Cela passe, par exemple, par l'achat d'une splendide Jaguar car les Anglais adorent les belles voitures.
15 ans après son arrivée, il ne lui manque plus que la cerise sur le gâteau : devenir membre d'un club de golf. Malheureusement, quelque soit la direction vers laquelle il se tourne, on lui claque la porte au nez.
Jack et Sadie quittent alors Londres pour le Dorset où Jack a acheté une maison - pas en trop bon état - sur un grand terrain.
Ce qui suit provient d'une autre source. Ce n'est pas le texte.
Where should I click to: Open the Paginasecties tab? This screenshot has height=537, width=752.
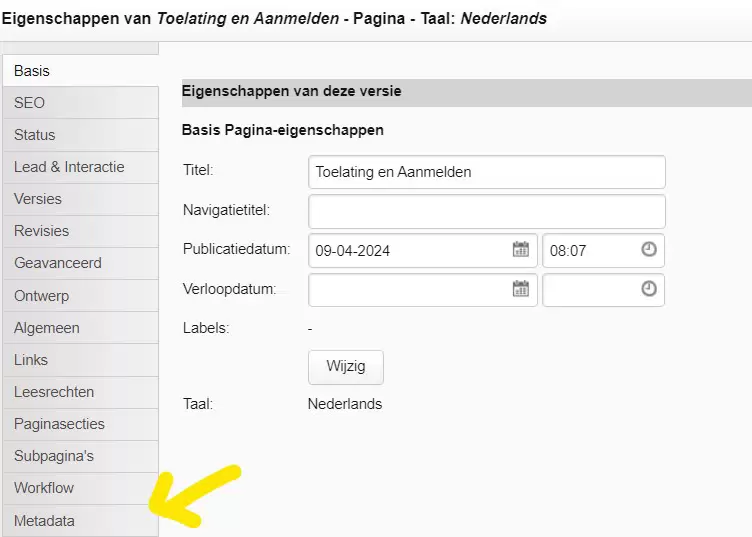pos(79,424)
Il entreprend d'y construire son propre golf.
Mais le terrain, en pente, et ponctué de creux et de bosses, semble peu propice à la réalisation du projet... Pendant que Sadie s'attelle au nettoyage de fond en comble de la maison, Jack sue sang et eau pour donner au terrain le relief de ses rêves.
La construction du golf, c'est l'épopée de l'intégration de Jack, qui devra en découdre avec la nature, la méfiance des habitants locaux et même le cochon laineux du Dorset, animal mythique que seuls les coeurs purs ont le privilège de pouvoir apercevoir :-)
Avec humour,
Natasha Solomons met le doigt sur le point névralgique : car pour pour réussir à s'intégrer, certes, il faut faire preuve de bonne volonté, mais encore faut il que les autres aient envie de vous intégrer. Car Jack est sans cesse rattrapé par ses origines : tantôt il est le "boche" qui suscite la méfiance (durant la guerre il sera incarcéré quelques temps car allemand donc soupçonné d'être hostile au régime... un comble quand on sait qu'il est juif), tantôt il est "le youpin de service" quand il n'est pas tout simplement l'étranger au village.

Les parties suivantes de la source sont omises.